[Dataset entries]
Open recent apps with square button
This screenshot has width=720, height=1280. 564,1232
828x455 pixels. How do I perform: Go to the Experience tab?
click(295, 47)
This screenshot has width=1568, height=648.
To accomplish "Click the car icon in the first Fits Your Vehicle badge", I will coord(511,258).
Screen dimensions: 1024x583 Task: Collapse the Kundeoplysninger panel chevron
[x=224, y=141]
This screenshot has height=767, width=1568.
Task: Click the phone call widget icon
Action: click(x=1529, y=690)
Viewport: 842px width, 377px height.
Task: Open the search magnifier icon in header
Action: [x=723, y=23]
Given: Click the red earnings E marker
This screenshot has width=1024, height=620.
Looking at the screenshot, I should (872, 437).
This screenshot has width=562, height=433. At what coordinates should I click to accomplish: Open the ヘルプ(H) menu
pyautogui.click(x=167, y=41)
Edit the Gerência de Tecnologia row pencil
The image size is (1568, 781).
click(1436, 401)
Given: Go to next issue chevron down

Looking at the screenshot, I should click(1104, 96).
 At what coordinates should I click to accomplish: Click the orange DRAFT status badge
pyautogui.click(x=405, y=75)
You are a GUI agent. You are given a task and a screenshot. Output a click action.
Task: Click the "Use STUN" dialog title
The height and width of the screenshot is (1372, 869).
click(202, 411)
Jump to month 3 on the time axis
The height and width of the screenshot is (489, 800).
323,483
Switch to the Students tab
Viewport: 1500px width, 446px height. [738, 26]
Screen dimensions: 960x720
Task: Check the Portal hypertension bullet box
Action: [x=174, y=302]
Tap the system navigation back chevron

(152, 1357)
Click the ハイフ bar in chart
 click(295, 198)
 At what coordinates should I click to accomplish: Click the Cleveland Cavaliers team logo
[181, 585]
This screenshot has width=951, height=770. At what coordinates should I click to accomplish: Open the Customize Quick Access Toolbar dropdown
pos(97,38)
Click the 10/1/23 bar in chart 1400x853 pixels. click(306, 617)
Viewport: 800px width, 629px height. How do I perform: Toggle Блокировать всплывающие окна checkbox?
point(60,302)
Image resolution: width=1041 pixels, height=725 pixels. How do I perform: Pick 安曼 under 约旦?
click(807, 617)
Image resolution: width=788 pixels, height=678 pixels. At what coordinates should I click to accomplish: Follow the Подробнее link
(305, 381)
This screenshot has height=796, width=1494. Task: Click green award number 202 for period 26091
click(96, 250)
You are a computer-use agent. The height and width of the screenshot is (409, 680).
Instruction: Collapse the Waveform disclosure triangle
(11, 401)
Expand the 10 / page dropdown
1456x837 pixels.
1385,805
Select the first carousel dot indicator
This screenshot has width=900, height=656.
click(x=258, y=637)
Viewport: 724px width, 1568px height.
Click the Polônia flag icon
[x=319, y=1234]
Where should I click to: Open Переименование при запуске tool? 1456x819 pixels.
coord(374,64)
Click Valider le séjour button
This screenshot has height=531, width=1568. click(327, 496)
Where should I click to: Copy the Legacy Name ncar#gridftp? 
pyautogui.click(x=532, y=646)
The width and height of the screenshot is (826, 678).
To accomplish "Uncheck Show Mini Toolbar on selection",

_PROMPT:_
Copy the entries above verbatim, from the line containing "Select the first carousel dot indicator" up to and including the line containing "This screenshot has height=531, width=1568.".

_SOLUTION:_
Select the first carousel dot indicator
This screenshot has width=900, height=656.
click(x=258, y=637)
Viewport: 724px width, 1568px height.
Click the Polônia flag icon
[x=319, y=1234]
Where should I click to: Open Переименование при запуске tool? 1456x819 pixels.
coord(374,64)
Click Valider le séjour button
This screenshot has height=531, width=1568. click(327, 496)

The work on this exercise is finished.